START EXCERPT TO READ

As if we needed another reason to get out and grill, the month of May was declared National Barbecue Month, giving you the official excuse to start the coals long before the traditional kick-off on Memorial Day weekend.
If you (like us) can’t wait to enjoy the first flame-cooked meal, just take a quick moment to read up on these safety tips before you light the fire:
1. Place it right: Only use your BBQ outdoors – whether it’s gas or charcoal. Place it away from the home, and away from eaves, railings, overhanging branches, umbrellas or awnings. Did you know that over half of all home grill structure fires begin on a outdoor courtyard, patio or deck? Also be careful to station your grill away from walkways, or areas where children are playing.
2. Scrub it clean: Get your barbecue ready for the season by giving it a good cleaning. Remove grease buildup from grills and the trays below. A clean grill is a safer grill!
3. Light it carefully: Only use charcoal lighter fluid to start a fire. NEVER add lighter fluid to burning flames or hot charcoal: Not only can flames travel up the fluid stream, but also, lighter fluid turns into gas at relatively low temperatures. While it’s fluid, it lights. When it’s gas, it explodes. Invest in a chimney-type charcoal lighter, which uses newspaper as a lighting fuel.
4. Check for bubbles: Before using a Propane Grill, check the hose for leaks every year by applying a soap-and-water solution. If there is a propane leak, bubbles will form. If you see bubbles, and there is no flame, turn off the gas tank and grill and get the barbecue serviced by a professional before using it again. If you smell gas while cooking, immediately move away from the grill and contact the fire department. Do not move the grill.

END EXCERPT TO READ

• CHECK YOUR UNDERSTANDING
A) Rewrite the stretch of the barbecue safety tips from "If you (like" through "children are playing.", changing "BBQ" to "barbecue".
B) In the barbecue safety tips, what should be applied to a propane grill's hose to check it for leaks?
C) Carry on with the barbecue safety tips from the point where they end.

START INFORMATION SUPPLIED

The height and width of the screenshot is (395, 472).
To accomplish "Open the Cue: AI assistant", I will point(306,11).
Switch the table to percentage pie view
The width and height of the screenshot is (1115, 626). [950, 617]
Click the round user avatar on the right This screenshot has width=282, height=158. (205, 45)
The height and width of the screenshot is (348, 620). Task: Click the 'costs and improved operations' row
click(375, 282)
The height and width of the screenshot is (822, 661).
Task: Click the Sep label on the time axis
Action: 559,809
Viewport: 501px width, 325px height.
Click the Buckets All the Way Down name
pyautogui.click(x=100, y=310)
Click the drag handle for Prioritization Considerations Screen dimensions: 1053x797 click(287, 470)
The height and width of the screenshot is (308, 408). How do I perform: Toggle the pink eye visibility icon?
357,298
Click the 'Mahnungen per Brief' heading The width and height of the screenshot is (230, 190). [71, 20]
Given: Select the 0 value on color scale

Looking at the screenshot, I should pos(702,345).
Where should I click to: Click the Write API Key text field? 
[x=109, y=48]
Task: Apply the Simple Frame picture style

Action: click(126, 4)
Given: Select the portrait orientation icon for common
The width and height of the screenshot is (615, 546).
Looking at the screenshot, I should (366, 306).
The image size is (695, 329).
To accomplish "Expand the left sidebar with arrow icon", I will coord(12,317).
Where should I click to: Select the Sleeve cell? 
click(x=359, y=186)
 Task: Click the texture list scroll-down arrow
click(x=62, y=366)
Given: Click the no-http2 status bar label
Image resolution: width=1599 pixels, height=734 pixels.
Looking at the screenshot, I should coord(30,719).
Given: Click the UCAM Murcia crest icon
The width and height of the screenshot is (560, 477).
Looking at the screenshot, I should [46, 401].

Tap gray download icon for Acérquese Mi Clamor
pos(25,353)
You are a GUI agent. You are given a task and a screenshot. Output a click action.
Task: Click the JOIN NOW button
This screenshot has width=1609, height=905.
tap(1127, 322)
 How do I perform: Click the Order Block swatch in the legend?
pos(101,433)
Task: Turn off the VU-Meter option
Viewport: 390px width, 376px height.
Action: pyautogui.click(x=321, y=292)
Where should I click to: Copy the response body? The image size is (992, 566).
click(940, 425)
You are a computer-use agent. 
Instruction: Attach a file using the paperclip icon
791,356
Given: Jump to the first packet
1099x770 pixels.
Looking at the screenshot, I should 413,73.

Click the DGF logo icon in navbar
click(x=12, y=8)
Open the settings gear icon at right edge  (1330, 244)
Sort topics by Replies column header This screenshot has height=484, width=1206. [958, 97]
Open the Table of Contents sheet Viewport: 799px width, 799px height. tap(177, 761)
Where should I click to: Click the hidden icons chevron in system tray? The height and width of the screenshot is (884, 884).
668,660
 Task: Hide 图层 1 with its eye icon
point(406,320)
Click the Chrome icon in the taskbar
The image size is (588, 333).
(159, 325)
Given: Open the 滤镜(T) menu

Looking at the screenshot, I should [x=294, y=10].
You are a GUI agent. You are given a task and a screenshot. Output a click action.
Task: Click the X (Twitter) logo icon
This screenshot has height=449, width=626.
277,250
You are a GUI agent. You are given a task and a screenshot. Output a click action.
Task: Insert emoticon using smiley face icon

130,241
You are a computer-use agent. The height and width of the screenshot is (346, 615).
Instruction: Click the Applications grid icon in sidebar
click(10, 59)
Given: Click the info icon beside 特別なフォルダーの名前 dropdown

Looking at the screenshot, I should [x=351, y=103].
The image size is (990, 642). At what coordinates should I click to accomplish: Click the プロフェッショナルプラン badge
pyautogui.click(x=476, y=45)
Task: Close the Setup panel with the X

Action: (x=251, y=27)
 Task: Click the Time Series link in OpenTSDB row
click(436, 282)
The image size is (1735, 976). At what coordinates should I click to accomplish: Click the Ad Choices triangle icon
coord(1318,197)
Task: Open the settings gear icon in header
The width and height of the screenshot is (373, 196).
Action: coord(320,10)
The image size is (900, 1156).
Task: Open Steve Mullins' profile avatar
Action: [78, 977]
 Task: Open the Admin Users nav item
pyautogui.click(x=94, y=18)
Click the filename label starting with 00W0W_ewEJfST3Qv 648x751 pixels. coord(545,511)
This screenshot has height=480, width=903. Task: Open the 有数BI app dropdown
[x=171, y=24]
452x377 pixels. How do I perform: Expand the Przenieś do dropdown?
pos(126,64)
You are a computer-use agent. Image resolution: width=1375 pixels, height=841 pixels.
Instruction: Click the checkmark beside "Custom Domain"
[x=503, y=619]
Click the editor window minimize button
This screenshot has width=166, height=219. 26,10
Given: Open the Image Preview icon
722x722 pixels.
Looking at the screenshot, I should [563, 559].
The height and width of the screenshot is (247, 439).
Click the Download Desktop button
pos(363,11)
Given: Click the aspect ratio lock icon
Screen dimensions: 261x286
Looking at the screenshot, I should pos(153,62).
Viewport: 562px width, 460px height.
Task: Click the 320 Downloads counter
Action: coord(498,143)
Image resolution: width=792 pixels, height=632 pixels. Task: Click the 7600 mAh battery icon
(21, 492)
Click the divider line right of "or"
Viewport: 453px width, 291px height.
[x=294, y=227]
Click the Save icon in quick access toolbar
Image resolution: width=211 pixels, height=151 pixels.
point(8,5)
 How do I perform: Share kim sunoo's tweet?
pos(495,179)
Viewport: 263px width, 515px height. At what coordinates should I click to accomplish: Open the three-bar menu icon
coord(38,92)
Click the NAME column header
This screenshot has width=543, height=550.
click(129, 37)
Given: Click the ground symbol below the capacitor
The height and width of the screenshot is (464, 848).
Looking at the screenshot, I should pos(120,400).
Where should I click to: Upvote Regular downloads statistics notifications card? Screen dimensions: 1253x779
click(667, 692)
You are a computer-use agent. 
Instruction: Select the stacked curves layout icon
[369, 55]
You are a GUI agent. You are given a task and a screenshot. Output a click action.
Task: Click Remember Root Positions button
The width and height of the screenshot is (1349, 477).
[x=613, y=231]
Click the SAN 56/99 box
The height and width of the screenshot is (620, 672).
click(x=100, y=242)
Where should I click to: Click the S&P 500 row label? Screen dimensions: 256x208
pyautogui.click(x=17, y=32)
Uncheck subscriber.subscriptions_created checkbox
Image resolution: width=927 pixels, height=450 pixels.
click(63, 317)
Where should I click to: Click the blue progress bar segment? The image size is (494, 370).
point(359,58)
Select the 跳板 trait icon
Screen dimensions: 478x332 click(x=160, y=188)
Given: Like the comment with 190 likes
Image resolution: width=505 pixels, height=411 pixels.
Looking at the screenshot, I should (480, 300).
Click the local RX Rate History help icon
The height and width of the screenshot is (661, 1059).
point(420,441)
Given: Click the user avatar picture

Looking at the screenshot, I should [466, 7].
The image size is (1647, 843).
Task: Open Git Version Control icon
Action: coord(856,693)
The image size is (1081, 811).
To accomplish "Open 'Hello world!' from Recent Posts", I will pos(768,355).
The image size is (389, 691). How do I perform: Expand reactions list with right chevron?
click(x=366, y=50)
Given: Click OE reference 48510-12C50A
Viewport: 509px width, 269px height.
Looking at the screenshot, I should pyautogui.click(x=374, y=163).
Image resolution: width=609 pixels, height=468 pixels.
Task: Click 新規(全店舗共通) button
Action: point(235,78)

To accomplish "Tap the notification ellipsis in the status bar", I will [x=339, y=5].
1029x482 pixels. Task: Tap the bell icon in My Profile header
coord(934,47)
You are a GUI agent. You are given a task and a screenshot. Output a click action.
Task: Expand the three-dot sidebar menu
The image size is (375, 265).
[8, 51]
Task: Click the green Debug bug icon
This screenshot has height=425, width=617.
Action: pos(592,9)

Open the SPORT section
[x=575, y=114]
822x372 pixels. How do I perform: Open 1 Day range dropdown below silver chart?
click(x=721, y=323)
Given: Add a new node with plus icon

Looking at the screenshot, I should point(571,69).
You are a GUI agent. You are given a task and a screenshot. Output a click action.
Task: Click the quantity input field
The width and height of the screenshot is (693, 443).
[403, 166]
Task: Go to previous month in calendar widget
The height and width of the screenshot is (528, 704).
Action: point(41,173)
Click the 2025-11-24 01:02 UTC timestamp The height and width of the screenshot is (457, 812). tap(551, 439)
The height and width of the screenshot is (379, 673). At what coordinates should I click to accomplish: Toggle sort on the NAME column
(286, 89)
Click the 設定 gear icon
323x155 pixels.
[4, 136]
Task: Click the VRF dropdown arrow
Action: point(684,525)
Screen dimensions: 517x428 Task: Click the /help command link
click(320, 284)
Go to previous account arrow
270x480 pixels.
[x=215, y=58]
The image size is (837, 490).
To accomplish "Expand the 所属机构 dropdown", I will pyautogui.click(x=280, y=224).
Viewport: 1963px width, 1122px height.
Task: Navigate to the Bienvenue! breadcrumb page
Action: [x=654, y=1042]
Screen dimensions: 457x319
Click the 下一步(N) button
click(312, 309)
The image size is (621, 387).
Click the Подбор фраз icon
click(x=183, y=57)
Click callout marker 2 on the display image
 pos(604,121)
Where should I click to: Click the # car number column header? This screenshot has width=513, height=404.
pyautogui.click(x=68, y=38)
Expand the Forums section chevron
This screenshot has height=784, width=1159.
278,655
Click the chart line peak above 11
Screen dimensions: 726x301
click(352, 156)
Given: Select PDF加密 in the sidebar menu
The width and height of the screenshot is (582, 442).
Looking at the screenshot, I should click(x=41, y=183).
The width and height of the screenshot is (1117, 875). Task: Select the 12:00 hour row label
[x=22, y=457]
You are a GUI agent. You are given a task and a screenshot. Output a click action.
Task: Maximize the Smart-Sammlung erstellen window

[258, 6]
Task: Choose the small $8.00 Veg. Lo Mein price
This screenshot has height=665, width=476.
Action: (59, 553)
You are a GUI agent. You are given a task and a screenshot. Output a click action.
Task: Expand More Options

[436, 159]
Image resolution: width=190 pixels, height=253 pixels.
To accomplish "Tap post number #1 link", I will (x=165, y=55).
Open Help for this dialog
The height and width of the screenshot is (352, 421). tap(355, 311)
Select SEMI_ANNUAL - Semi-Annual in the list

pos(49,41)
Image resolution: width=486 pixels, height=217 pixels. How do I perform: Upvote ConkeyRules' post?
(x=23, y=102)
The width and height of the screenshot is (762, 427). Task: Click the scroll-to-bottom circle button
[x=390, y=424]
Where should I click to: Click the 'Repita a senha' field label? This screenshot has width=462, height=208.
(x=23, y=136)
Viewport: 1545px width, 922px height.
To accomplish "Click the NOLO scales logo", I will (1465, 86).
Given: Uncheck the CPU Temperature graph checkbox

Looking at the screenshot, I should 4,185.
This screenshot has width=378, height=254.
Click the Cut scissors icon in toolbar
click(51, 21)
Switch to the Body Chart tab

END INFORMATION SUPPLIED

• LIST OF ANSWERS
A)
If you (like us) can’t wait to enjoy the first flame-cooked meal, just take a quick moment to read up on these safety tips before you light the fire:
1. Place it right: Only use your barbecue outdoors – whether it’s gas or charcoal. Place it away from the home, and away from eaves, railings, overhanging branches, umbrellas or awnings. Did you know that over half of all home grill structure fires begin on a outdoor courtyard, patio or deck? Also be careful to station your grill away from walkways, or areas where children are playing.

B) A soap-and-water solution.

C)
5. Be food-safe: Grilling season is prime time for bacteria growth. Keep meat cold until ready to grill. Thaw frozen meat in the refrigerator, or if microwaved, cook immediately after defrosting. Use separate platters and utensils for raw and cooked meats. Use a meat thermometer to check the right temperature: Poultry should be at 180 degrees F, poultry breasts at 170, ground beef and pork at 160, and steaks at 145. Keep food covered, and put leftovers in the refrigerator as quickly as possible after enjoying your meal. Discard food items that have been out at room temperatures for more than 2 hours.
Yes, a homeowner’s insurance policy protects you financially if a fire damages your home while you are cooking on your barbecue, or (heaven forbid!) if one of your dinner guests suffers from food poisoning. However, a few minutes of caution while following these simple rules will save you from ever needing to use your insurance policy for such preventable losses.
Happy Grilling!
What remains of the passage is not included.